# LSTM for Generating Shakespeare Text

by, Udaikaran Singh

In [1]:
import torch as torch
import numpy as np
import matplotlib.pyplot as plt
import string
import torch.nn as nn
import random

In [2]:
from models.lstm import LSTM
from models.gru import GRU
from models.vanilla_rnn import Vanilla_RNN

## Preparing Dataset

In [3]:
all_chars = string.printable
num_chars = len(string.printable)
file = open('./shakespeare/hamlet.txt').read()
file_len = len(file)

In [4]:
def get_random_seq():
    # Get a random sequence file
    seq_len     = 128
    start_index = random.randint(0, file_len - seq_len)
    end_index   = start_index + seq_len + 1
    return file[start_index:end_index]

def seq_to_onehot(seq):
    # Convert the sequence to one-hot tensor.
    tensor = torch.zeros(len(seq), 1, num_chars) 
    for t, char in enumerate(seq):
        index = all_chars.index(char)
        tensor[t][0][index] = 1
    return tensor

def seq_to_index(seq):
    # Convert the sequence to index tensor.
    tensor = torch.zeros(len(seq), 1)
    for t, char in enumerate(seq):
        tensor[t] = all_chars.index(char)
    return tensor

def get_input_and_target():
    #sampling from the file in general
    seq    = get_random_seq()
    input  = seq_to_onehot(seq[:-1])      # Input is represented in one-hot.
    target = seq_to_index(seq[1:]).long() # Target is represented in index.
    return input, target

## Training

In [5]:
# Training step function.
def train_step(net, opt, input, target):
    """ Training step.
        net:    The network instance.
        opt:    The optimizer instance.
        input:  Input tensor.  Shape: [seq_len, 1, n_chars].
        target: Target tensor. Shape: [seq_len, 1].
    """
    seq_len = input.shape[0]    # Get the sequence length of current input.
    hidden = net.init_hidden()  # Initial hidden state.
    net.zero_grad()             # Clear the gradient.
    loss = 0                    # Initial loss.

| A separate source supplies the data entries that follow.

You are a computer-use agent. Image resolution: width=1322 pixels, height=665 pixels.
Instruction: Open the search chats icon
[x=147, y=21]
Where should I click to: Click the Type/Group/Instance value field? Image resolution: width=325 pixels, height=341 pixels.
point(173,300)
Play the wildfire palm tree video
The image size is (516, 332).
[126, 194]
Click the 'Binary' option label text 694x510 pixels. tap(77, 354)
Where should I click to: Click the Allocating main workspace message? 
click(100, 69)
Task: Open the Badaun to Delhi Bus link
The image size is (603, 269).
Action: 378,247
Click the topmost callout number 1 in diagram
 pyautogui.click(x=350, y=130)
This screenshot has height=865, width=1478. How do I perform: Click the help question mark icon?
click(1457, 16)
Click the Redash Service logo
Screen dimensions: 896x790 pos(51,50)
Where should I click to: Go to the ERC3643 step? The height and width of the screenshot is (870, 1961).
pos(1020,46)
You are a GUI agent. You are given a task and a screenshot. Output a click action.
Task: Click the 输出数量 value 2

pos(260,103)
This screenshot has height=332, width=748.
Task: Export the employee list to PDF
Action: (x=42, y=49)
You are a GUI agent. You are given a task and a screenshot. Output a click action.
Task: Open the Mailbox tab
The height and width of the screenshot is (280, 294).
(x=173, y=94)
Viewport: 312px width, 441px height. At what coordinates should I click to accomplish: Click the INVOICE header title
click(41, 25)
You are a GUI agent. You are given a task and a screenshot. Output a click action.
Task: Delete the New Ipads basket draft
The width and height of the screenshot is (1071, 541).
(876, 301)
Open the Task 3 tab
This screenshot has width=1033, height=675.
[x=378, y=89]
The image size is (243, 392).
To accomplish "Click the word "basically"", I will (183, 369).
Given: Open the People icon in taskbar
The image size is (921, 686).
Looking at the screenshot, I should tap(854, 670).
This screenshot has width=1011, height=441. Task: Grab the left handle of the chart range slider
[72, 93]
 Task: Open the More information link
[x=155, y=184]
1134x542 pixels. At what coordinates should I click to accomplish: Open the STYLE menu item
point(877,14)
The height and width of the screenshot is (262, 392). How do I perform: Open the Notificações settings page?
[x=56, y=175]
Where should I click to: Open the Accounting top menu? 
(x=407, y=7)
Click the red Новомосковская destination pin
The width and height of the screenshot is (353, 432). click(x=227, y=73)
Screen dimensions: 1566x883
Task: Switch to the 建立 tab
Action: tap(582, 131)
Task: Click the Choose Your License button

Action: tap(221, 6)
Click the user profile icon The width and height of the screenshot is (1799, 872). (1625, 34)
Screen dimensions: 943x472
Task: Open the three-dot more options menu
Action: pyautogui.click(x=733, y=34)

    for t in range(seq_len):    # For each one in the input sequence.
        output, hidden = net(input[t], hidden)
        loss += loss_func(output, target[t])

    loss.backward()             # Backward. 
    opt.step()                  # Update the weights.

    return loss / seq_len       # Return the average loss w.r.t sequence length.

In [6]:
# Evaluation step function.
def eval_step(net, init_seq='W', predicted_len=100):
    # Initialize the hidden state, input and the predicted sequence.
    hidden        = net.init_hidden()
    init_input    = seq_to_onehot(init_seq).to(device)
    predicted_seq = init_seq

    # Use initial string to "build up" hidden state.
    for t in range(len(init_seq) - 1):
        output, hidden = net(init_input[t], hidden)
        
    # Set current input as the last character of the initial string.
    input = init_input[-1]
    
    # Predict more characters after the initial string.
    for t in range(predicted_len):
        # Get the current output and hidden state.
        output, hidden = net(input, hidden)
        
        # Sample from the output as a multinomial distribution.
        predicted_index = torch.multinomial(output.view(-1).exp(), 1)[0]
        
        # Add predicted character to the sequence and use it as next input.
        predicted_char  = all_chars[predicted_index]
        predicted_seq  += predicted_char
        
        # Use the predicted character to generate the input of next round.
        input = seq_to_onehot(predicted_char)[0].to(device)

    return predicted_seq

In [7]:
# If there are GPUs, choose the first one for computing. Otherwise use CPU.
device = torch.device("cuda:0" if torch.cuda.is_available() else "cpu")
print(device)

cpu


In [8]:
net = LSTM(num_chars, 100, num_chars, device)

In [9]:
# Number of iterations.
iters       = 200000  # Number of training iterations.
print_iters = 100    # Number of iterations for each log printing.

# The loss variables.
all_losses = []
loss_sum   = 0

# Initialize the optimizer and the loss function.
opt       = torch.optim.Adam(net.parameters(), lr=0.005)
loss_func = nn.CrossEntropyLoss()

# Training procedure.
for i in range(iters):
    input, target = get_input_and_target()            # Fetch input and target.
    input, target = input.to(device), target.to(device) # Move to GPU memory.
    loss      = train_step(net, opt, input, target)   # Calculate the loss.
    loss_sum += loss                                  # Accumulate the loss.

    # Print the log.
    if i % print_iters == print_iters - 1:
        print('iter:{}/{} loss:{}'.format(i, iters, loss_sum / print_iters))
        print('generated sequence: {}\n'.format(eval_step(net)))
              
        # Track the loss.
        all_losses.append(loss_sum / print_iters)
        loss_sum = 0

iter:99/20000 loss:3.3709065914154053
generated sequence: Whso
	: ut  osorg ithobomo ;. w he snthies nenono cimyite c nl'heo tresoe hire-oe Keel: s  samelins
	

iter:199/20000 loss:2.7001307010650635
generated sequence: Wof be ltur Isandor m
	S



LENlilereter t ber'muN
	EO	AB; f ithaetond s s w bon
u 'toshacouavemeisav



KeyboardInterrupt: 

## Evaluation

In [None]:
plt.xlabel('iters')
plt.ylabel('loss')
plt.plot(all_losses)
plt.show()

In [None]:
print(eval_step(net, predicted_len=600))